Stored data
□ □ □ □ □ □ □

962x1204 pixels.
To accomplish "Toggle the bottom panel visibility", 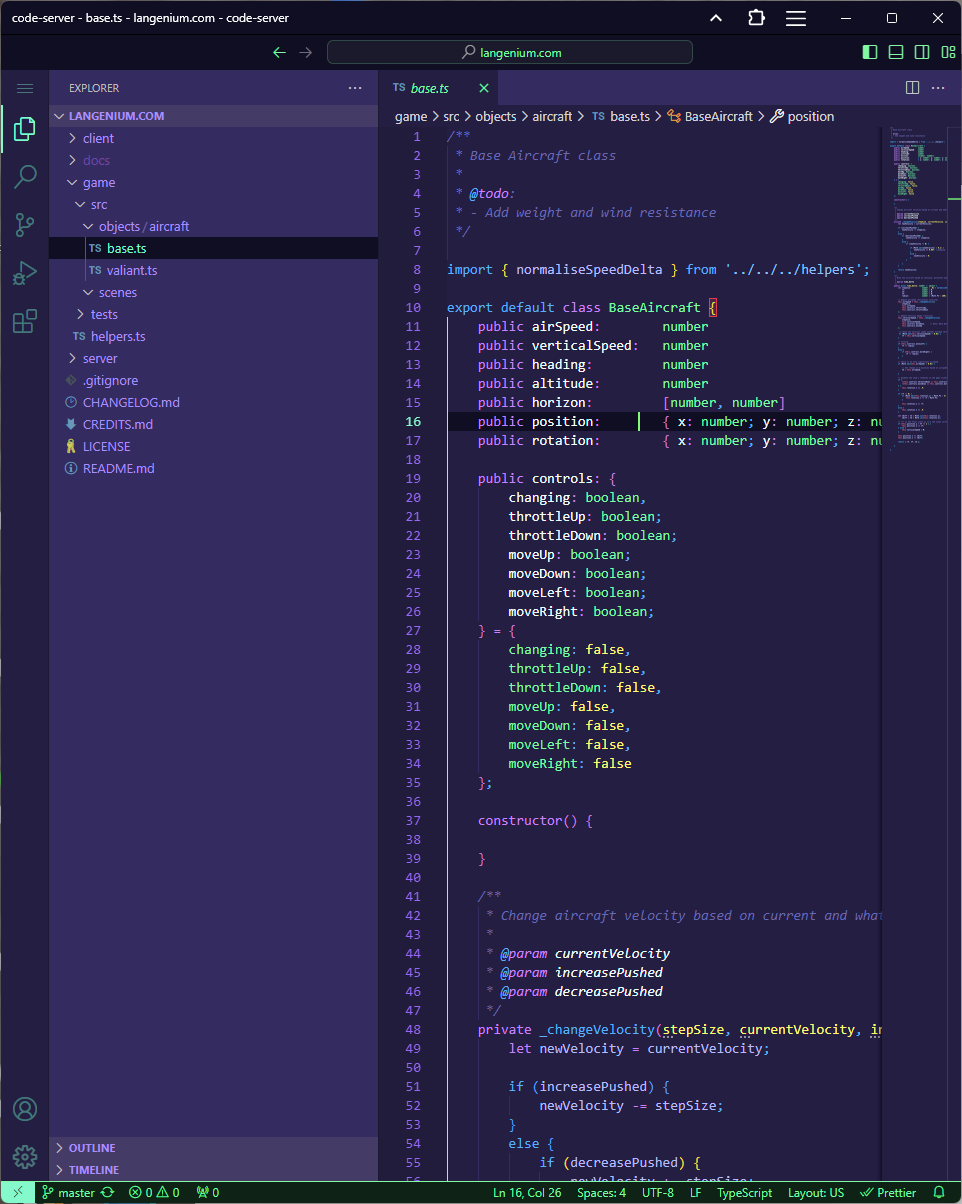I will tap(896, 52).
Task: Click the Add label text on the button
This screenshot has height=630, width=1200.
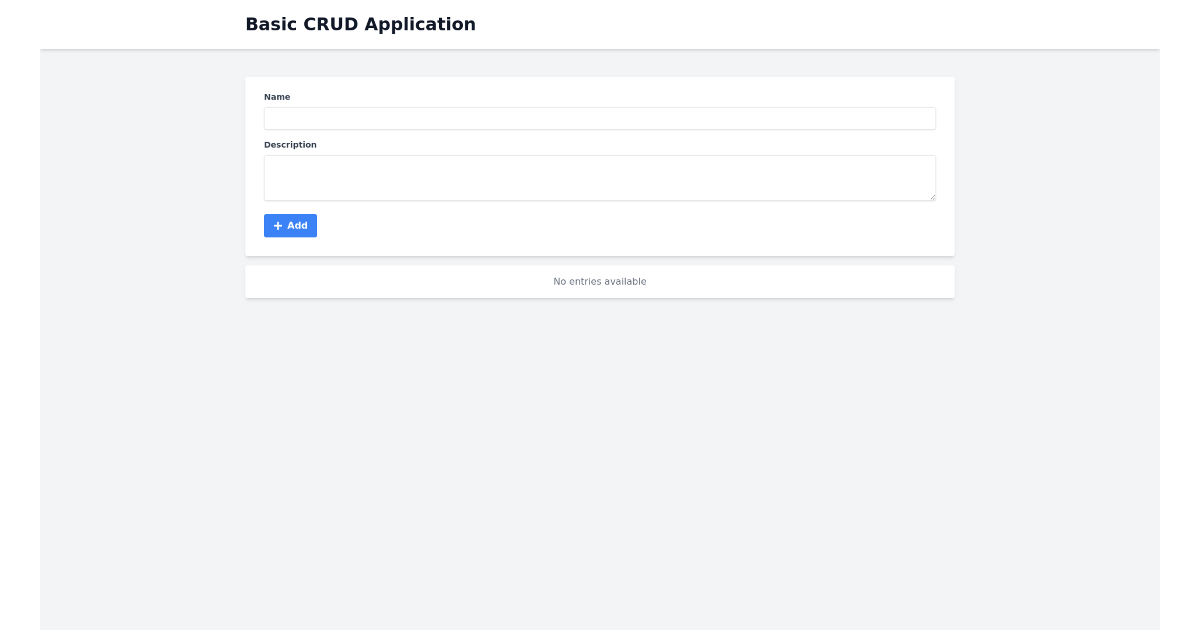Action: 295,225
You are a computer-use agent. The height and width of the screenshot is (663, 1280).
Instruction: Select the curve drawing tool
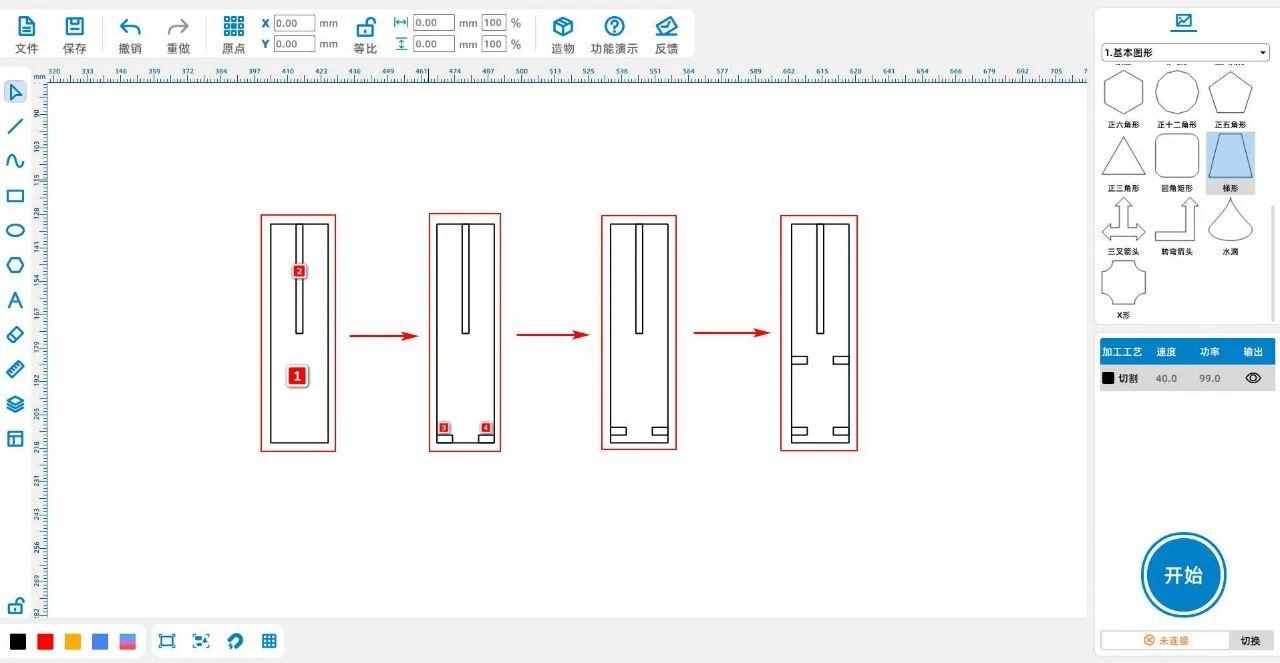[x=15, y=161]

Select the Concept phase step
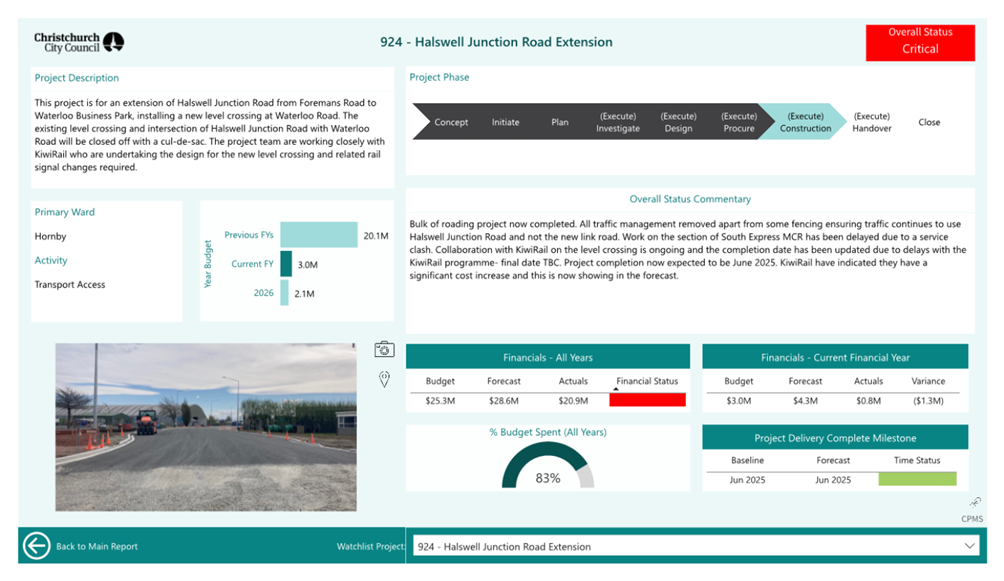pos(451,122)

□ □ □ □ □ □ □

Exercise details =>
Exactly the lines from the one containing "Instruction: Select the curve drawing tool" through the end of the data above: repeat those, both ends included, and nothing else. Skip the pictures.

Expected answer =>
Instruction: Select the curve drawing tool
[x=15, y=161]

Select the Concept phase step
pos(451,122)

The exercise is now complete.